Since the Little Rock Marathon was first run in 2003, entrants almost universally categorize the climb from the 15th mile into Little Rock's Hillcrest neighborhood on Kavanaugh Boulevard toward Mount St. Mary High School as the race's most significant challenge, but Provence and Ketterling -- who passed the half-marathon mark practically side by side in 1:17.07 -- raced to its apex together. They remained a tandem into the 18th mile after the long descent down Allsopp Park Road as they worked toward the Arkansas River and Rebsamen Park.
Few runners, even those in the elite class, escaped cramps after a morning spent in battle with southerly winds of 15-29 miles per hour, and a temperature that reached 67 degrees late in the race.
Hamstring cramps struck Ketterling with 7 miles to go, and he had no choice but to watch Provence pull away.

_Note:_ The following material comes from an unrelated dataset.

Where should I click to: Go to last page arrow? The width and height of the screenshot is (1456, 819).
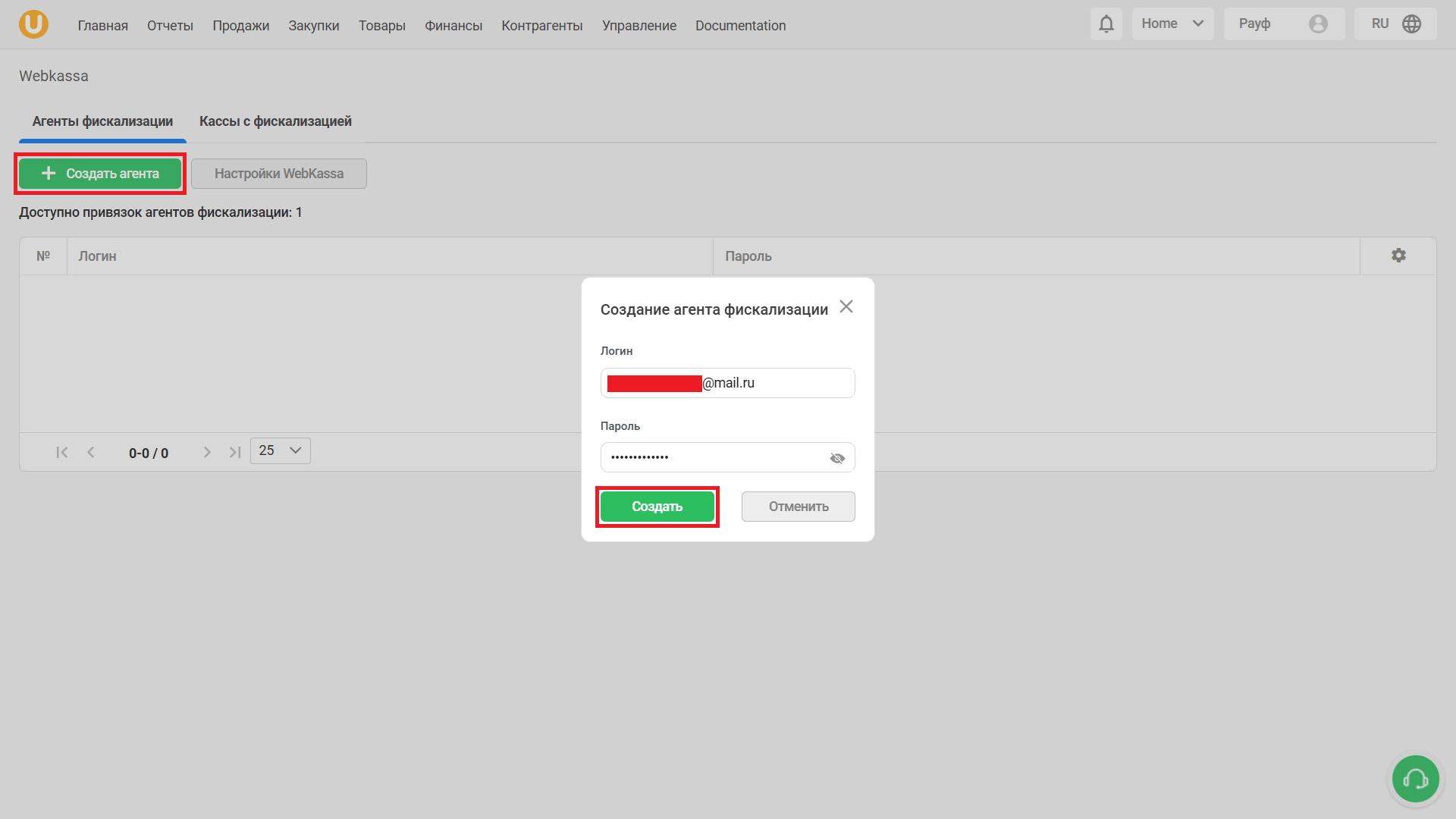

"He just kept going, and I just cramped up," said Ketterling, 22, of Broomfield, Colo. "My legs just couldn't hold it. They locked up, my left hamstring, and then my quads, too. I was really happy to get the second-place finish. I'm really proud of that."
It was Provence's fourth Little Rock Marathon attempt.
"Knowing the course is beneficial in any marathon," said Provence, a graduate of Mountainburg High and the University of the Ozarks in Clarksville. "I had a good idea of when I needed to push, when I needed to conserve, and where I needed to be when the turns were coming up. It definitely helped."
Inniger said he tried to relax in third, a choice that allowed him to gain on the leaders through the final miles, though he said he knew from the midway point that the top two were uncatchable. Perhaps due to his strategy, Inniger was clearly the most energetic of the top finishers afterward.
"I just ran my own race," he said. "I just wanted to keep it at about what I thought I could do. It was a beautiful day. Couldn't ask for a better day out here."
Wilkes, 37, of Little Rock -- who still was struggling to find her balance nearly 20 minutes after she finished her 53rd marathon -- said she considered shutting down her effort while struggling into Hillcrest.
"After about Mile 7, I thought it was a fight because of the wind," Wilkes said. "That was really hard today. At the end, it was so tough, and I just told myself to hold on."
Despite the seeming comfort of her winning margin, Stone said she had just completed her most challenging Little Rock Marathon yet.
"There were a lot of strong headwinds in certain areas and crosswinds," Stone said. "Then it really warmed up. I knew around Mile 8 or 9, I was going to have to adjust my goal pace, and I just kept adjusting it as I ran."
Runners at every level of the sport hope to set personal records, or to PR, any time they race when well prepared. For most in this marathon, thoughts of personal records were forgotten.
Provence has a marathon best of 2:36.42.
"My biggest goal coming in was I wanted to get a PR," Provence said. "I wanted to win, too. I didn't PR, but kudos to everyone out there. It was just a tough day to run a marathon."